Slide View : Parallel Computer Architecture and Programming : 15-418/618 Spring 2017

rc0303

Before "gather" instructions were available, did this require 4 separate loads, one for each instance?

rohany

If we could execute this program on multiple cores, then I think this method would be the best? If one instance grabs the contiguous four elements, then on multiple cores it would have the whole cache line to itself and be more efficient than the interleaved instances as previous

PhiLo

I remember the prof said all instances are mapped to a single core. To run it on multiple cores, I think you have to use ISPC task?

Cake

Yes, this is the launch keyword that is covered in Assignment 1 from Program 3 onwards.

lilli

Blocked assignment with gather is more expensive, but sometimes the algorithm you implement requires using it.

rrudolph

What controls whether this us run on a single SIMD core or four indepentent cores? Is that handled by the OS or the ISPC interface? It seems like this scheme would work better (considering cache misses) in the case that it is run on multiple cores.

yeq

This version did not make good use of memory locality.

BestBunny

@yeq Just to qualify your response, it doesn't make use of spatial locality within the same time step although it still has good use of spatial locality across time. So, the inefficiency is also largely a result of having to access these different memory/cache locations at the same time step and the "gather" instruction that is mentioned on the slide.

kapalani

@rrudolph I believe its the ISPC interface.
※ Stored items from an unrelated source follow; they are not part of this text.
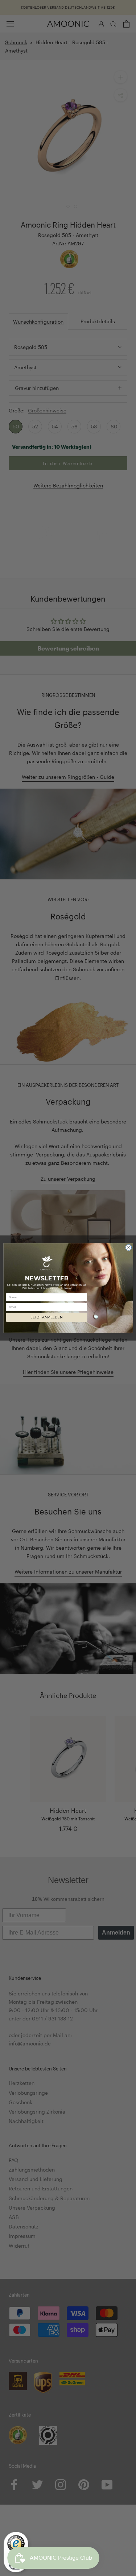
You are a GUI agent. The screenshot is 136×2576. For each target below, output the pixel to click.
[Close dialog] (128, 1247)
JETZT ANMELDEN (46, 1318)
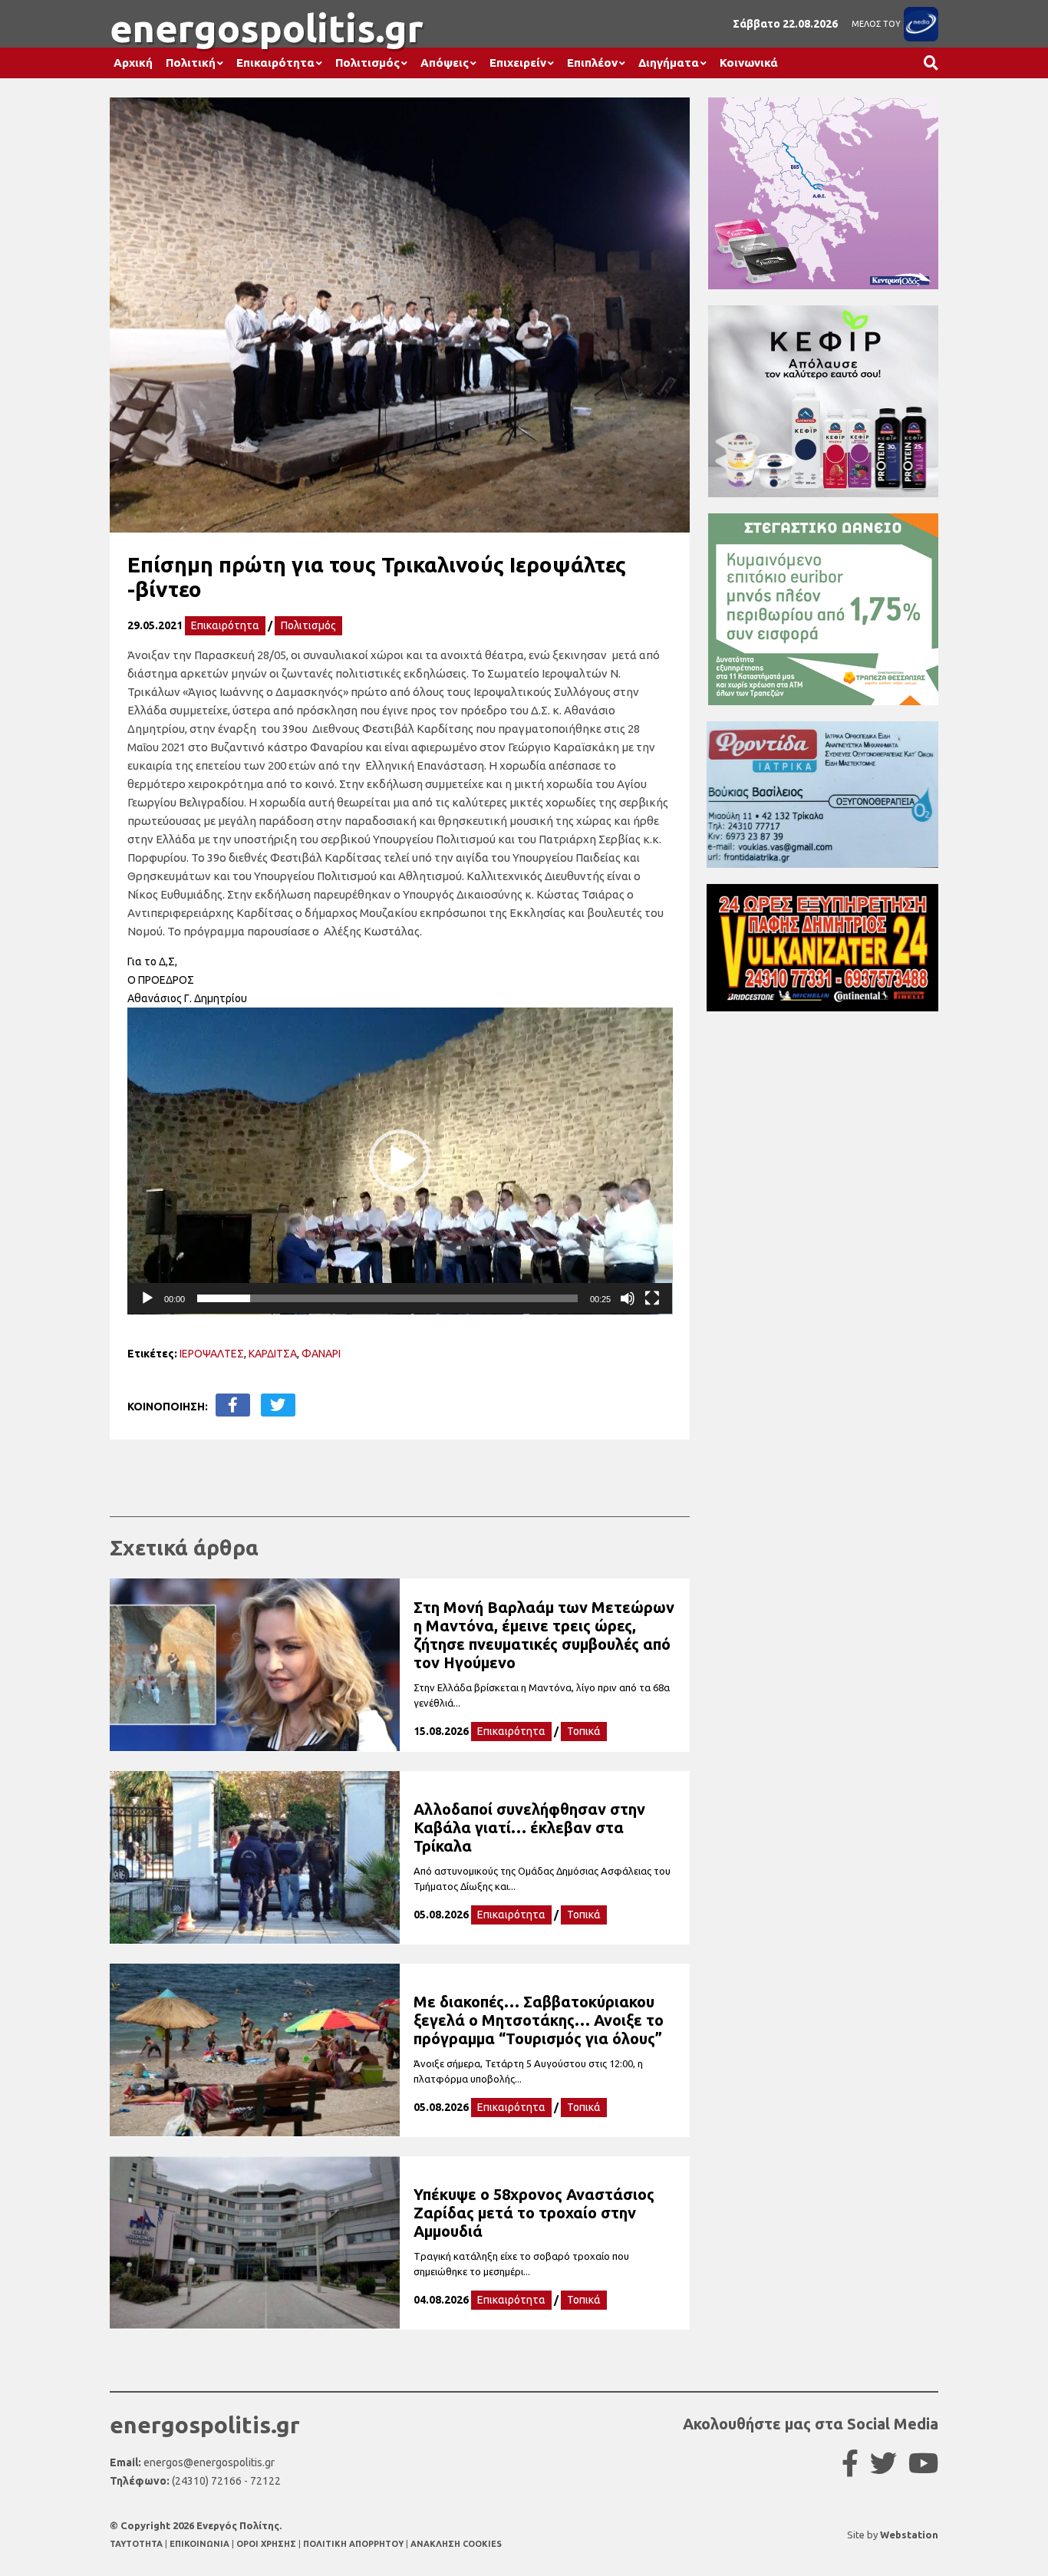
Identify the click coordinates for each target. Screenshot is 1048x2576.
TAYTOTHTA (137, 2543)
Specifically if we use the launch keyword, the program runs on multiple cores asynchronously and possibly concurrently, while the traditional SPMD parallelism runs the gang on the same SIMD core utilizing vector instructions.

nemo

Conclusion from this discussion:

If no tasks, then the processing happens on the same core.
'Gather' is better than 4 loads but worse than one packed load.
Caching is useful but number of instructions being run to access the data is also important.

rrp123

I remember Kayvon saying in class that in general, worker 0 in a gang generally uses vector lane 0 to run all it's load. Is this always true or was that the case just in this example?

tarabyte

Upon my first inspection, I thought this program would result in better use of the cache and spatial locality. However, it's actually the opposite. The program will instead cause a bunch of cache misses as the different instances overwrite the cache with the piece of the array it needs.

Levy

If you choose this kind of assignment, the ISPC compiler will throw a warning to you: [Performance Warning] ... It also works for storing values.

whitelez

This reminds me another problem. In ISPC, the cache is shared through all gang members. However, in the pthread version of it, which assignment would have better locality? Does it depends on how OS schedule the threads context switch?

bschmuck

Does the term "gang" refer specifically to only the operations that are run in parallel using SIMD, or does it also refer to the tasks that we explicitly launch to multiple cores?

machine6

@bschmuck An ISPC task upon launching is performed by a single gang of instances. The gang instances themselves are executed by vector instructions.

Think of it this way, to run a gang, you need an execution context. To run a launched ISPC task, we need an entire core.